Businesses mull effects of plastic-bag ban

Grocery store manager Mario Masellis believes banning plastic bags outright in Toronto is a mistake.

Toronto's decision to ban single-use plastic shopping bags has businesses — including plastic and paper manufacturers — trying to figure out what it will mean for their bottom line.

At Atlas Paper in Scarborough, their machines are constantly humming, churning out two million paper bags a day for clients including Sobeys, Metro, and Tim Hortons.

Owner Charlie Provvidenza said they produce 300,000 bags a day for Tim Hortons alone. And he expects the business to get even busier.

"It's going to increase our bottom line again, and it's going to increase productivity," he said. "Also, we're going to be employing more people."

He expects big grocers to stick with reusable bags, but smaller stores and clothing retailers would likely go with paper.

"Our jobs are going to grow, which we lost in the early '70s, but it's going to grow a little bit more because, of course, the volumes have to go up," he said.

Provvidenza said the plastic industry will have to adapt, just as he had to back in the 1970s when plastic first took over.

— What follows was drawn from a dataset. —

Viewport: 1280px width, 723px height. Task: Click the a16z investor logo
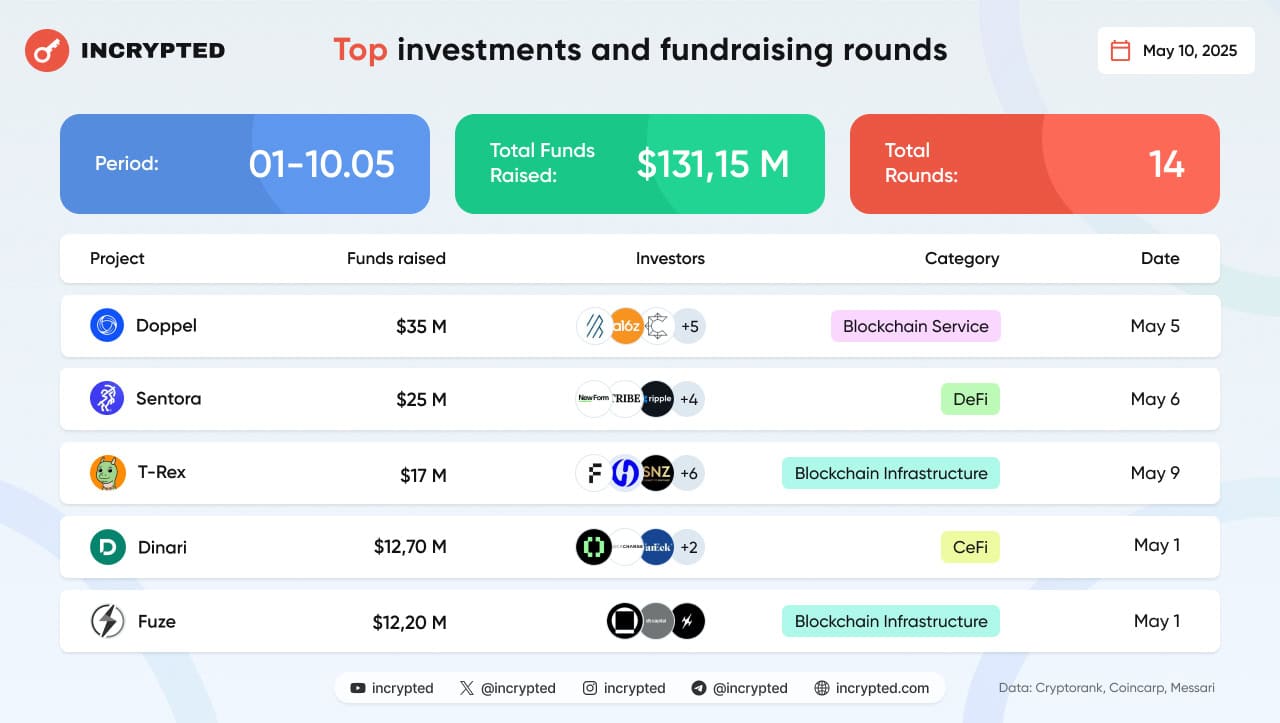click(x=626, y=326)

That would be cold comfort at the Retail Bag Company, where David Clarance worries about losing 40 per cent of his sales. He said the city should have consulted the industry.

"It's not giving the industry a lot of time to adapt and make changes and, you know, adjust their inventories," he said.

Clarance said reusable plastic bags don't help the Canadian economy.

"The reusable bags are made in China, so there's more offshore jobs going to China and less people working in Canada," he said.

Grocery store manager Mario Masellis said he believes banning plastic outright goes too far.

He said a typical plastic bag costs retailers one cent, while a paper bag costs four cents — a difference that he said will add up to thousands of dollars.

Masellis doubts whether retailers will comply.

"I don't want to do it," he said. "There are a lot of expenses that retailers have anyway. This would be just an added expense."

However, the Liquor Control Board of Ontario said it has actually made money since it began phasing out plastic bags in 2008. They've kept 80 million plastic bags a year out of the landfill and, through reusable bag sales, made nearly $1 million.

Meanwhile, the Recycling Council of Ontario said the environment is the big winner, with about 215 million fewer bags in the system — about 1,400 tonnes.

"Environmentally, you won't see them in the streets, you're not going to see them in the waterways, you won't see them in the parks, and you certainly won't see them in the waste stream either," said executive director Jo-Anne St. Godard.